ZU ERLEDIGENDE AUFGABEN:
**a)** Übersetze den folgenden Satz aus dem Textauszug zur EU-Jugendgarantie ins Englische: „Danach soll jeder Arbeitssuchende unter 25 einen Job oder eine Ausbildungsstelle angeboten bekommen.“
**b)** Gib den Abschnitt aus dem Textauszug zur EU-Jugendgarantie wortgetreu aus, beginnend mit „Anschreien gegen die“ und fortlaufend bis einschließlich „(CDU) willigte ein.“.

TEXTAUSZUG:
◆ ◆ ◆
Die EU fürchtet sich vor einer „verlorenen Generation“, 7,5 Millionen junge Menschen sind ohne Job. Doch ob die Initiative dagegen etwas nützt, ist fraglich.

Anschreien gegen die Arbeitslosigkeit im März in Madrid. Bild: ap

BRÜSSEL taz | Vier Monate, keinen Tag länger: So lange sollen nach dem Willen der EU-Politiker junge Erwachsene ohne eine Stelle bleiben – höchstens. Danach soll jeder Arbeitssuchende unter 25 einen Job oder eine Ausbildungsstelle angeboten bekommen. Dies sieht die Jugendgarantie vor, die die Arbeits- und Sozialminister Ende Februar beschlossen haben.

Der EU-Gipfel Ende dieser Woche dürfte diese neue Initiative, die auch in Deutschland gilt, noch einmal bestätigen. Schließlich hatten die Staats- und Regierungschefs bei ihrem letzten Treffen im Februar 6 Milliarden Euro aus aus dem Hut gezaubert. Während sie das EU-Budget für die nächsten sieben Jahre zusammenstrichen, zeigten sich die Chefs bei den jugendlichen Arbeitslosen überraschend großzügig. Auch Kanzlerin Angela Merkel (CDU) willigte ein.

Das ist kein Zufall: Europaweit wächst der Widerstand gegen den Sparkurs. Gleichzeitig fürchtet man sich in Brüssel vor einer „verlorenen Generation“. In der EU suchen 7,5 Millionen junge Menschen einen Job, in Spanien und Griechenland ist sogar jeder zweite Jugendliche ohne Arbeit.
◆ ◆ ◆
Einträge zu Text und Elementpositionen:
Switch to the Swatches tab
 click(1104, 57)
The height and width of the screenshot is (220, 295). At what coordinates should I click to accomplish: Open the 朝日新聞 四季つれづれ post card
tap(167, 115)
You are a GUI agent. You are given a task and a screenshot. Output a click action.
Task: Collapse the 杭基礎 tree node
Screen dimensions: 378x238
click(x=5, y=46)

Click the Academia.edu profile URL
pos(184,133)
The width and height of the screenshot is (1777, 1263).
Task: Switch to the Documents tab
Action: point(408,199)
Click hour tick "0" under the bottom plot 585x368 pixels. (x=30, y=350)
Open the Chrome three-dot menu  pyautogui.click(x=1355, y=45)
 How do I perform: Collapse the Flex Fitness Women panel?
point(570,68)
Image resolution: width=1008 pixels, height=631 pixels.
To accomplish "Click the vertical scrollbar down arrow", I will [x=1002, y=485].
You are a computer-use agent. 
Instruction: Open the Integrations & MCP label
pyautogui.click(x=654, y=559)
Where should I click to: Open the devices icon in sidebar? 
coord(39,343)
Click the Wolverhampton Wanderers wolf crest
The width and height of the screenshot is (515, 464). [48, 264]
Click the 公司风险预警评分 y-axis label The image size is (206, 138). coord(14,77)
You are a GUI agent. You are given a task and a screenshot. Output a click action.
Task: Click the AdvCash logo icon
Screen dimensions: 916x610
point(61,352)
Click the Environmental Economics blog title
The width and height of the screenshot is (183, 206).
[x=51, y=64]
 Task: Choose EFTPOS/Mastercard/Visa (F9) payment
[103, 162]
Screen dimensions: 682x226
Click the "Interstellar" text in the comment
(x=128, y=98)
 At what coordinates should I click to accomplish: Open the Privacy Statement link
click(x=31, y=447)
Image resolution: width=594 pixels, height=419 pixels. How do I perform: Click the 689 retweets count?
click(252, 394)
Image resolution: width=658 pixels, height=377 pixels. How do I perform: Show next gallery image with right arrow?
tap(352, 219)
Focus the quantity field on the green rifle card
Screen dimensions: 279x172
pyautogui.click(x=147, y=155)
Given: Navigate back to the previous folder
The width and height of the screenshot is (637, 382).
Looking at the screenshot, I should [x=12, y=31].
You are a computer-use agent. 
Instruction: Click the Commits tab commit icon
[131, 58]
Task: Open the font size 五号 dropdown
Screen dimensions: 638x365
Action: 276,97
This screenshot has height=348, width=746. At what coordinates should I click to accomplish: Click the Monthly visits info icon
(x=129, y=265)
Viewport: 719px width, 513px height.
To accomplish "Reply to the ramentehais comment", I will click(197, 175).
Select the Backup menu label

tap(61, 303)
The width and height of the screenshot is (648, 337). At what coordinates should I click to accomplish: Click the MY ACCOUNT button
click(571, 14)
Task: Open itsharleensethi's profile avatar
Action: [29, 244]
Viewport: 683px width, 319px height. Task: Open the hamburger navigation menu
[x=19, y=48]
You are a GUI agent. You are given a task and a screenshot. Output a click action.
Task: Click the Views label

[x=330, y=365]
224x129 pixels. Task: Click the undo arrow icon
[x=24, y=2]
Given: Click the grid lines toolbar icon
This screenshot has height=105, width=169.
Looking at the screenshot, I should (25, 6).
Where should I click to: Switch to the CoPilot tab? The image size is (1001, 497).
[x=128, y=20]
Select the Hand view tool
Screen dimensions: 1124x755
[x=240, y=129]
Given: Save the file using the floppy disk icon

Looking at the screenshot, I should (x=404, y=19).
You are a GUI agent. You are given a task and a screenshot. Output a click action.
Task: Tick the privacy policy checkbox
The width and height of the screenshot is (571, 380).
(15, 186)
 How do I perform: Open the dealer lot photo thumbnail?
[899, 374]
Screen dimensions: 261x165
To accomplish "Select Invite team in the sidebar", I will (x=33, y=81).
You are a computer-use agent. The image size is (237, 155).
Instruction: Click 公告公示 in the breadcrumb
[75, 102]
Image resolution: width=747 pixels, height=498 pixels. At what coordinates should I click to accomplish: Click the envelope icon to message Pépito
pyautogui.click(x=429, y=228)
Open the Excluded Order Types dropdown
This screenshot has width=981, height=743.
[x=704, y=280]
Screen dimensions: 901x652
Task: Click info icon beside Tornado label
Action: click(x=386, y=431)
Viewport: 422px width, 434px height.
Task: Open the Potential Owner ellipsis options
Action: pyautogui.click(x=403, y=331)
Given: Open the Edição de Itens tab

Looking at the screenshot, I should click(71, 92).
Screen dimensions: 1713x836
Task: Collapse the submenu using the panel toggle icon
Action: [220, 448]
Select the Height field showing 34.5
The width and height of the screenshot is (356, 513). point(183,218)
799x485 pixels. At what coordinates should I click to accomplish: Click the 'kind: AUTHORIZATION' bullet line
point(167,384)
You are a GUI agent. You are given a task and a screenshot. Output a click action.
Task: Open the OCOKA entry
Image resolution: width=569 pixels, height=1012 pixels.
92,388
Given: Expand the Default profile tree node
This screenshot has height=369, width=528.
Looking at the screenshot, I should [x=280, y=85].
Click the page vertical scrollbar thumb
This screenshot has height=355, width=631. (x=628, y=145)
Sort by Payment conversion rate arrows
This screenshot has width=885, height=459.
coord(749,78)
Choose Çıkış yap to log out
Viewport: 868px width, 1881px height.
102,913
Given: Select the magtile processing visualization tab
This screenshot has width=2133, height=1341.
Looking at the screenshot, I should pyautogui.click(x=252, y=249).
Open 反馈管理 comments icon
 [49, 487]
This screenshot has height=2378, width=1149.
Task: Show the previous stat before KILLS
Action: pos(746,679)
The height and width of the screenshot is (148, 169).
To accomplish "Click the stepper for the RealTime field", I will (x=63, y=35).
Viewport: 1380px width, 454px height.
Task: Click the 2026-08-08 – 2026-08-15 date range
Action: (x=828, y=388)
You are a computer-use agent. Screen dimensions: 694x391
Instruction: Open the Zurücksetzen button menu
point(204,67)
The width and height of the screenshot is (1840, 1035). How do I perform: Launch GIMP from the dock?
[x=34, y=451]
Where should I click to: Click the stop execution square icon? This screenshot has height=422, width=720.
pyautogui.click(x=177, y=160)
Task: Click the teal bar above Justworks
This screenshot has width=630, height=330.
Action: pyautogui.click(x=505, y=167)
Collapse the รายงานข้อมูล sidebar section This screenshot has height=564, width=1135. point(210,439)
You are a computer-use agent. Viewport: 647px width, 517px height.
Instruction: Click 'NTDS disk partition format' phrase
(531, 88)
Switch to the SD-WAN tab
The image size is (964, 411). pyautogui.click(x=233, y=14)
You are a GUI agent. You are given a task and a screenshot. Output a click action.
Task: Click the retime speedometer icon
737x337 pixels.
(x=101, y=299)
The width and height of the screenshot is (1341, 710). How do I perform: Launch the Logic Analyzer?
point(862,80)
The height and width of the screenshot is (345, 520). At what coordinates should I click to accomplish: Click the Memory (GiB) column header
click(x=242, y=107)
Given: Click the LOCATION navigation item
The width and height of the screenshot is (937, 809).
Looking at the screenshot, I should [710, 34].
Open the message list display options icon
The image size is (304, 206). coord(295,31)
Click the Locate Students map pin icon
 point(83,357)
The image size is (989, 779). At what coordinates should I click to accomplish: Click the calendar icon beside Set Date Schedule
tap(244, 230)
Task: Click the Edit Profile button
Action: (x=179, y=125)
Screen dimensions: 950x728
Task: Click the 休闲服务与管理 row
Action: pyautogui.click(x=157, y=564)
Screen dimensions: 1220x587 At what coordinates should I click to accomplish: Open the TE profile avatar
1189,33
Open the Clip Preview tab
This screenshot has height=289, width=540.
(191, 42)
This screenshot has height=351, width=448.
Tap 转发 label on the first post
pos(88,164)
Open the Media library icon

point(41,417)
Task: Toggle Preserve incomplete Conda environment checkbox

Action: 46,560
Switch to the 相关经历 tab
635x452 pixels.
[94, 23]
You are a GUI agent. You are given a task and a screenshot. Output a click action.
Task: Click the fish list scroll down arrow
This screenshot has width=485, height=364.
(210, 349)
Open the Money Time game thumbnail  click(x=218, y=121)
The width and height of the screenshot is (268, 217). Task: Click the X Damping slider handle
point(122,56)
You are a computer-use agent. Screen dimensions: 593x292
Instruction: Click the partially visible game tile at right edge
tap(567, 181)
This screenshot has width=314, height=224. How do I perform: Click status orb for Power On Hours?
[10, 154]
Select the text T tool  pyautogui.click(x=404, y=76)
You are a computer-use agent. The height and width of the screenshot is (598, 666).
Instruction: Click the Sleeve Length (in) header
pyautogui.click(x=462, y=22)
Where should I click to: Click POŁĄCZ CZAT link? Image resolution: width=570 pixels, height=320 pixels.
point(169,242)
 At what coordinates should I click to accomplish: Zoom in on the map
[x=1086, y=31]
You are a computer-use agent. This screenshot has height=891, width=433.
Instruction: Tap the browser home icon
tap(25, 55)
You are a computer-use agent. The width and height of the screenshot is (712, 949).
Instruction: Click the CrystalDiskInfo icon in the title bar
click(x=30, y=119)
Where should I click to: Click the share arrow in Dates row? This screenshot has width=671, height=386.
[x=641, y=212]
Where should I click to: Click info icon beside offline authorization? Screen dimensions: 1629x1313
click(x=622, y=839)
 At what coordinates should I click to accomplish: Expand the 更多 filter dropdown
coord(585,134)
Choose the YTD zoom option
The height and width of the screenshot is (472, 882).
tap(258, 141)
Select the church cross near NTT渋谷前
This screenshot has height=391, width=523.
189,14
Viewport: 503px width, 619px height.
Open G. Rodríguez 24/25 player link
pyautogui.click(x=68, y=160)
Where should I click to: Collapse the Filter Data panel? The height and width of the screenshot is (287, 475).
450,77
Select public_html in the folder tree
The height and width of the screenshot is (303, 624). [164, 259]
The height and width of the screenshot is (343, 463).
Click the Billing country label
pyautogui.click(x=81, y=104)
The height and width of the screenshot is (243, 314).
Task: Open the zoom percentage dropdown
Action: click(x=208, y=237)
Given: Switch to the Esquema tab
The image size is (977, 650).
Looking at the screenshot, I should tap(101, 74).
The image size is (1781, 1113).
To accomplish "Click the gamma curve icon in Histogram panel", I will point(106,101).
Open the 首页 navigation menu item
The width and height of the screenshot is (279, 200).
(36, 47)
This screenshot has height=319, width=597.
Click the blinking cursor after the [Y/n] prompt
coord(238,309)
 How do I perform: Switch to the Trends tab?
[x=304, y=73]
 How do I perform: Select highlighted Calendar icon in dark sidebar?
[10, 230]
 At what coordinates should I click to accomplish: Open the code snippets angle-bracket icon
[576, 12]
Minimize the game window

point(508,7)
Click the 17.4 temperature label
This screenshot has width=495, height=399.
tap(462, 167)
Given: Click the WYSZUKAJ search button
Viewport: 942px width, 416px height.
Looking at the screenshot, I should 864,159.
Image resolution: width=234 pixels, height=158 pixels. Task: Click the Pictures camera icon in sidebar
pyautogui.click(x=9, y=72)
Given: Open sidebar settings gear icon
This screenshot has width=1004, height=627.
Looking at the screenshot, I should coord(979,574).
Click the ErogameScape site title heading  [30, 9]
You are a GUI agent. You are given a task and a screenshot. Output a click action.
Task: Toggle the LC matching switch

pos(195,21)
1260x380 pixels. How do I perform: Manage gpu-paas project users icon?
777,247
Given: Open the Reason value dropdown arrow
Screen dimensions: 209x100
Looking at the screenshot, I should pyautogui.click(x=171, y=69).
◆ ◆ ◆
DIE ANTWORTEN:
**a)** After that, every job seeker under 25 is to be offered a job or a training position.

**b)**
Anschreien gegen die Arbeitslosigkeit im März in Madrid. Bild: ap

BRÜSSEL taz | Vier Monate, keinen Tag länger: So lange sollen nach dem Willen der EU-Politiker junge Erwachsene ohne eine Stelle bleiben – höchstens. Danach soll jeder Arbeitssuchende unter 25 einen Job oder eine Ausbildungsstelle angeboten bekommen. Dies sieht die Jugendgarantie vor, die die Arbeits- und Sozialminister Ende Februar beschlossen haben.

Der EU-Gipfel Ende dieser Woche dürfte diese neue Initiative, die auch in Deutschland gilt, noch einmal bestätigen. Schließlich hatten die Staats- und Regierungschefs bei ihrem letzten Treffen im Februar 6 Milliarden Euro aus aus dem Hut gezaubert. Während sie das EU-Budget für die nächsten sieben Jahre zusammenstrichen, zeigten sich die Chefs bei den jugendlichen Arbeitslosen überraschend großzügig. Auch Kanzlerin Angela Merkel (CDU) willigte ein.